INPUT RECORDS START

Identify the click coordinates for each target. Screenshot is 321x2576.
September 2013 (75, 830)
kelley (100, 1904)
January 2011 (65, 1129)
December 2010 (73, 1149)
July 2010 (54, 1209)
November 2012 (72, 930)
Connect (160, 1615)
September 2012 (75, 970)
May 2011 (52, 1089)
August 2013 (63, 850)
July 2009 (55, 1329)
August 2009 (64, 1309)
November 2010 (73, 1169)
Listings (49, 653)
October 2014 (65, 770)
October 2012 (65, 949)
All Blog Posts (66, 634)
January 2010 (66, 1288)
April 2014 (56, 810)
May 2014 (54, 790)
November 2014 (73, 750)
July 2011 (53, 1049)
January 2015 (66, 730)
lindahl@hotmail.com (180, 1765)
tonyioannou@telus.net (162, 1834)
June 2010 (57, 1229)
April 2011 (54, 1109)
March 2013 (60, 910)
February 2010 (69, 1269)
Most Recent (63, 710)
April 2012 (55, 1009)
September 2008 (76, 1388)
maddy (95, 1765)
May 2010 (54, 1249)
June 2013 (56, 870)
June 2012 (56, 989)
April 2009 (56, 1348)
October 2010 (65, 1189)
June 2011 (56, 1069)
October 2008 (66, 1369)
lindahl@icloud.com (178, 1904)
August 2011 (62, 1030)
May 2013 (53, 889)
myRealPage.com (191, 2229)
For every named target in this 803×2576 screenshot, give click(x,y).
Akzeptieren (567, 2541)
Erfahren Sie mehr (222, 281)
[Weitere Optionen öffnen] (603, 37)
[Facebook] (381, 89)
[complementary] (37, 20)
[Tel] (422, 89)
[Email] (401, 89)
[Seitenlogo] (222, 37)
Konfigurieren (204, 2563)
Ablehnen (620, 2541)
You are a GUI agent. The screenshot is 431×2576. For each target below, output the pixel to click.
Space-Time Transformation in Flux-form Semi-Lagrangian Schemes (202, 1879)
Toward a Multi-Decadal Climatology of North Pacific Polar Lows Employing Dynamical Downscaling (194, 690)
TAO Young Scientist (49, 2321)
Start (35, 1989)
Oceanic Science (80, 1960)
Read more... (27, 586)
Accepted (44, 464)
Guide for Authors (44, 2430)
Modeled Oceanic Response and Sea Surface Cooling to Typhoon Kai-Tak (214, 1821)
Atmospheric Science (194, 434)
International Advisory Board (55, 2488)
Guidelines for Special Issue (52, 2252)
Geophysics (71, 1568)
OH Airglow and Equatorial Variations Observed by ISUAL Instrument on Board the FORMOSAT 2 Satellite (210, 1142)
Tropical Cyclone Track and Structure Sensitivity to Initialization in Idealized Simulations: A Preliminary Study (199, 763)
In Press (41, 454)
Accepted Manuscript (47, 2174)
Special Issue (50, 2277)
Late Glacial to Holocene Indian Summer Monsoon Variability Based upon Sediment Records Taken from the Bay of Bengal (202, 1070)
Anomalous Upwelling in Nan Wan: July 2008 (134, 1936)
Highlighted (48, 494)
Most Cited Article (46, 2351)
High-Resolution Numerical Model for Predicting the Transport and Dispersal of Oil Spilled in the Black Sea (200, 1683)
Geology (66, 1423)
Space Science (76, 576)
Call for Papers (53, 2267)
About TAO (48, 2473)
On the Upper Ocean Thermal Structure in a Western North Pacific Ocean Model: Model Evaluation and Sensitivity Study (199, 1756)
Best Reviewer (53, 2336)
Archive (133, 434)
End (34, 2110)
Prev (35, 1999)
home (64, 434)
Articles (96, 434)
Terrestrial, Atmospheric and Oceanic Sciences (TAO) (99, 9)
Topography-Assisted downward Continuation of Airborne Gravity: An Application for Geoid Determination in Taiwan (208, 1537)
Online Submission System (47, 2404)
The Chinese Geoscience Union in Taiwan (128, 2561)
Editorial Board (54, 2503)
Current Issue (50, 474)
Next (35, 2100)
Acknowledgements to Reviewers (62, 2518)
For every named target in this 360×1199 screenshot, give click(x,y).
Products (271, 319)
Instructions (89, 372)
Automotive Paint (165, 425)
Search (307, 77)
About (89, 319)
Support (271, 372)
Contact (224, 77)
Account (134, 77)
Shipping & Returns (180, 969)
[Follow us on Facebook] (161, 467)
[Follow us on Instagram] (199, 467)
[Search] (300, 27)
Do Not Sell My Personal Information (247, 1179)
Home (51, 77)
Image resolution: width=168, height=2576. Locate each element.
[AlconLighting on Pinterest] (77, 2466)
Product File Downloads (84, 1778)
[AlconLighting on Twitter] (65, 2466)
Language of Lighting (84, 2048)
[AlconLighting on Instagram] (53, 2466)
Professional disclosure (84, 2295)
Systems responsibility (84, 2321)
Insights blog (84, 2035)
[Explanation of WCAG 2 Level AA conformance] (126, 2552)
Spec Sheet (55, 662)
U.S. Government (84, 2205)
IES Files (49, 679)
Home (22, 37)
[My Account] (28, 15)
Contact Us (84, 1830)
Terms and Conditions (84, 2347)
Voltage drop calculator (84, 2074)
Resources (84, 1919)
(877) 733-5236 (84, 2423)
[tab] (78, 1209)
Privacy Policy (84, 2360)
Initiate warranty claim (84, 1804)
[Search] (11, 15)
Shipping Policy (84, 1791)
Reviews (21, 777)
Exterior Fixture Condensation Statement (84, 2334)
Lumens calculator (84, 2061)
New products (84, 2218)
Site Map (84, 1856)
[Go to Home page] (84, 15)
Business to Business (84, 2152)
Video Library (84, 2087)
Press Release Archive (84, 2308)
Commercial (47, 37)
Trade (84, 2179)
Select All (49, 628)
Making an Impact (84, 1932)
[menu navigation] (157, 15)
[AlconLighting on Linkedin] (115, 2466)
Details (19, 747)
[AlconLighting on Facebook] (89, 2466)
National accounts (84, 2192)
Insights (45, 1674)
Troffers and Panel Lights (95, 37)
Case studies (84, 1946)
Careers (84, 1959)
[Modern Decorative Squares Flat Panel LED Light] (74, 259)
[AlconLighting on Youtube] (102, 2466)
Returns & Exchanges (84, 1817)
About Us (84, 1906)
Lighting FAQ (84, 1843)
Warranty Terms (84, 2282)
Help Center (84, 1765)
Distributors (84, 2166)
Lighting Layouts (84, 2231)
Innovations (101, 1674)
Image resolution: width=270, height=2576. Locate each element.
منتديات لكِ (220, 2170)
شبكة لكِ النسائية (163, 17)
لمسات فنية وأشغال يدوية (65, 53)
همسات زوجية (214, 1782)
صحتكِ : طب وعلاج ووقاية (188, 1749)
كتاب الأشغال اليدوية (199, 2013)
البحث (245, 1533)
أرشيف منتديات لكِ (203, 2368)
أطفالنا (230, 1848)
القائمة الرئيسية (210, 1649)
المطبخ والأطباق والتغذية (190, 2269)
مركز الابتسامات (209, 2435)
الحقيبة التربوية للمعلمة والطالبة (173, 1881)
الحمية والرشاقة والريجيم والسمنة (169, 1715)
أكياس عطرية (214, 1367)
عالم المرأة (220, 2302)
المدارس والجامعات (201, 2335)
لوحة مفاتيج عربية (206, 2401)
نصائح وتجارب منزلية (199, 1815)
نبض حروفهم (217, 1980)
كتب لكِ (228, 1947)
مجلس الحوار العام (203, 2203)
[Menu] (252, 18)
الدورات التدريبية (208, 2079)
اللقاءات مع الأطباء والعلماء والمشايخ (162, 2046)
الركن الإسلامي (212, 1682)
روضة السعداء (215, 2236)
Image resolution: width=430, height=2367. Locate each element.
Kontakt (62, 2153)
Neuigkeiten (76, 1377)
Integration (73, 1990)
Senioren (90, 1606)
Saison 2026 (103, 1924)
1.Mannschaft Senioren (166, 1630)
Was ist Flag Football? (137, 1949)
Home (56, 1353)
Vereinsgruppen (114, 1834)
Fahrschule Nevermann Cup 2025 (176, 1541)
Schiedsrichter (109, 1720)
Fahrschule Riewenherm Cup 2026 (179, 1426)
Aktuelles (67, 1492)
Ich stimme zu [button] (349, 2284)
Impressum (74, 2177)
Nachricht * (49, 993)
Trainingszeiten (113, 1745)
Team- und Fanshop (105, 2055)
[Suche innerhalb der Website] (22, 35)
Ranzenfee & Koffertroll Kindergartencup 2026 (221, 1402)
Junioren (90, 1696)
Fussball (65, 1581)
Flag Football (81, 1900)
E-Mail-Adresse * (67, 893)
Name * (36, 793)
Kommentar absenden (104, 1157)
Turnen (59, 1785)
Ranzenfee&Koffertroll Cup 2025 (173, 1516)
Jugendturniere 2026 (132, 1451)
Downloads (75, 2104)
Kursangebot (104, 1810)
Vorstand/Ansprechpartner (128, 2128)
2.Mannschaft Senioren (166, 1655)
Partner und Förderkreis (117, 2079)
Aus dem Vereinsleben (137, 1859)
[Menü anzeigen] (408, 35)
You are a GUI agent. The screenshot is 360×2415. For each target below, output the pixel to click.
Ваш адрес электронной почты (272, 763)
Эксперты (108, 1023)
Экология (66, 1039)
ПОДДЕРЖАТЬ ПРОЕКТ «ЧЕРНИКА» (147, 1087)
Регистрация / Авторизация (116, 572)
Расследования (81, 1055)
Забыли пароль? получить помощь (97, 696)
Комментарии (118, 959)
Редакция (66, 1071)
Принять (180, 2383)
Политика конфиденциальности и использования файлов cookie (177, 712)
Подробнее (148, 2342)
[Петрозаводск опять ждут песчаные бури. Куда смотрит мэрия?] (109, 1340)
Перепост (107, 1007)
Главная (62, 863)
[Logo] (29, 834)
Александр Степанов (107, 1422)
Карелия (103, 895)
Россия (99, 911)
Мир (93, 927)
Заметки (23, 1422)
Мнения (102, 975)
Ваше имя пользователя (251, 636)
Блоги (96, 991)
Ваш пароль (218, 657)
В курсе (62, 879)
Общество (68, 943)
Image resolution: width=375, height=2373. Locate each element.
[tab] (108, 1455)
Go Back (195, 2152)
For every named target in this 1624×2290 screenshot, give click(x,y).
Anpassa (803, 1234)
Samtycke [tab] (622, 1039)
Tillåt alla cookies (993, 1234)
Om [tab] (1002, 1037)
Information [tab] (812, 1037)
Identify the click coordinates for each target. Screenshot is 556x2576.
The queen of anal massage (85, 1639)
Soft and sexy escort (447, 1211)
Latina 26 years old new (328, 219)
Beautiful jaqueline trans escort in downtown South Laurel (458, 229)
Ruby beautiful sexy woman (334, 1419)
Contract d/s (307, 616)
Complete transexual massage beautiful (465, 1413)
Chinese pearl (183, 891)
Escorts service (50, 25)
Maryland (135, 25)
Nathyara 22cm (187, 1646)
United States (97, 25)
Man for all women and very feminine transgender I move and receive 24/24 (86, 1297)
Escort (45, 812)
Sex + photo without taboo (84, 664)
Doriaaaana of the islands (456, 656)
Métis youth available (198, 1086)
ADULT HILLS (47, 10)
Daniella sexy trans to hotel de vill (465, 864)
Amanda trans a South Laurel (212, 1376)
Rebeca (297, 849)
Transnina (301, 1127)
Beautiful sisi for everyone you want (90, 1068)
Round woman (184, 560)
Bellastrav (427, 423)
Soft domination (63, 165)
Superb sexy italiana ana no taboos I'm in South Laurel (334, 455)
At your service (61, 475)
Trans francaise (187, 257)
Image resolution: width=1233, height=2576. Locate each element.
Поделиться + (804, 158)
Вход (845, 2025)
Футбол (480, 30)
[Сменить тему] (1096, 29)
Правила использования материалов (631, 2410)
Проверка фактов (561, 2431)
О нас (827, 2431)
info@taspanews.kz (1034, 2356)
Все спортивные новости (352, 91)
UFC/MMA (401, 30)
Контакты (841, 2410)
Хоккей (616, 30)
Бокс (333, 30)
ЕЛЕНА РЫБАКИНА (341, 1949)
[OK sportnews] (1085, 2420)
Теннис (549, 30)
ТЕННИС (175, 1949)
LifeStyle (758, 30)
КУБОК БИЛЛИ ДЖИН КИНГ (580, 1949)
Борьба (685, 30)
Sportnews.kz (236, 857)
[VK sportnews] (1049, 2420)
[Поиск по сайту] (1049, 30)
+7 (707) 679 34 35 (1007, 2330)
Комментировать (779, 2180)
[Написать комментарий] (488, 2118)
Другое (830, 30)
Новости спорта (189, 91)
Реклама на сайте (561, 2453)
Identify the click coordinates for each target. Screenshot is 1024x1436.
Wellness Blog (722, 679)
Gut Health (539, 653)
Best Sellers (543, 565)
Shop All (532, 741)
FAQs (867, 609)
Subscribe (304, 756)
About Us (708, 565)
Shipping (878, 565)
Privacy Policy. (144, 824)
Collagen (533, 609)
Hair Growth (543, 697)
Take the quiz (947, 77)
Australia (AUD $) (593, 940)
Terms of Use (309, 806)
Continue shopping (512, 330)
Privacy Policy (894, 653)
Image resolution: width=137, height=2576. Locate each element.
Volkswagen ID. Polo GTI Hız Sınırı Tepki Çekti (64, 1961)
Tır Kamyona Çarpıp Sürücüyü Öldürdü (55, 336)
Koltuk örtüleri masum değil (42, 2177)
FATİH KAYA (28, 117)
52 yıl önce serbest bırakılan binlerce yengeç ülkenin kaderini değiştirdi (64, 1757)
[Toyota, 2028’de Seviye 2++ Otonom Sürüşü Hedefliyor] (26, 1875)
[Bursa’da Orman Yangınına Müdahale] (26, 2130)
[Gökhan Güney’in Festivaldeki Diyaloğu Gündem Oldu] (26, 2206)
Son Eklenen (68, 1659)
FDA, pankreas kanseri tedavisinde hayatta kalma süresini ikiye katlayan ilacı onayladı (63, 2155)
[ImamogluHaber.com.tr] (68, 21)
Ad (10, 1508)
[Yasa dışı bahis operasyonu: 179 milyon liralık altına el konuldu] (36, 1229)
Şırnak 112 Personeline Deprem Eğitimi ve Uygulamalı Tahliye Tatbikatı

INPUT RECORDS END

### EXERCISE DIRECTIONS
Output the lines of the records above exactly as they appear, from the line containing "Most Cited Article (46, 2351)" through the line containing "Topography-Assisted downward Continuation".

### EXERCISE RESPONSE
Most Cited Article (46, 2351)
High-Resolution Numerical Model for Predicting the Transport and Dispersal of Oil Spilled in the Black Sea (200, 1683)
Geology (66, 1423)
Space Science (76, 576)
Call for Papers (53, 2267)
About TAO (48, 2473)
On the Upper Ocean Thermal Structure in a Western North Pacific Ocean Model: Model Evaluation and Sensitivity Study (199, 1756)
Best Reviewer (53, 2336)
Archive (133, 434)
End (34, 2110)
Prev (35, 1999)
home (64, 434)
Articles (96, 434)
Terrestrial, Atmospheric and Oceanic Sciences (TAO) (99, 9)
Topography-Assisted downward Continuation of Airborne Gravity: An Application for Geoid Determination in Taiwan (208, 1537)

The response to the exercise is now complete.